De Novo Production of Glycyrrhetic Acid 3-O-mono- β-D-glucuronide in Saccharomyces cerevisiae
- PMID: 34888299
- PMCID: PMC8650490
- DOI: 10.3389/fbioe.2021.709120
De Novo Production of Glycyrrhetic Acid 3-O-mono- β-D-glucuronide in Saccharomyces cerevisiae
Abstract
Glycyrrhetic acid 3-O-mono-β-D-glucuronide (GAMG) is a rare compound in licorice and its short supply limits the wide applications in the pharmaceutical, cosmetic, and food industries.
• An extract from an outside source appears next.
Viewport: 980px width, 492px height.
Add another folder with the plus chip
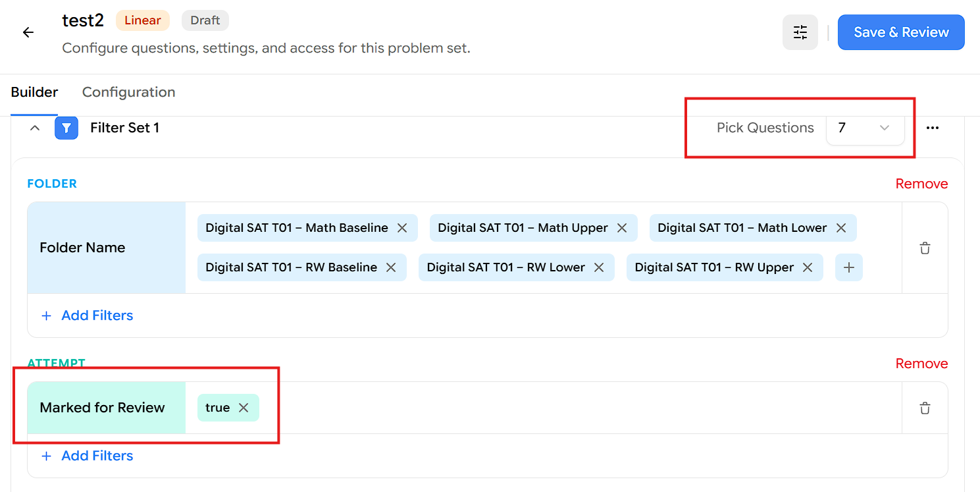pyautogui.click(x=849, y=267)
In this study, de novo biosynthesis of GAMG was achieved in engineered Saccharomyces cerevisiae strains based on the CRISPR/Cas9 genome editing technology. The introduction of GAMG biosynthetic pathway resulted in the construction of a GAMG-producing yeast strain for the first time. Through optimizing the biosynthetic pathway, improving the folding and catalysis microenvironment for cytochrome P450 enzymes (CYPs), enhancing the supply of UDP-glucuronic acid (UDP-GlcA), preventing product degradation, and optimizing the fermentation conditions, the production of GAMG was increased from 0.02 μg/L to 92.00 μg/L in shake flasks (4,200-fold), and the conversion rate of glycyrrhetic acid (GA) to GAMG was higher than 56%. The engineered yeast strains provide an alternative approach for the production of glycosylated triterpenoids.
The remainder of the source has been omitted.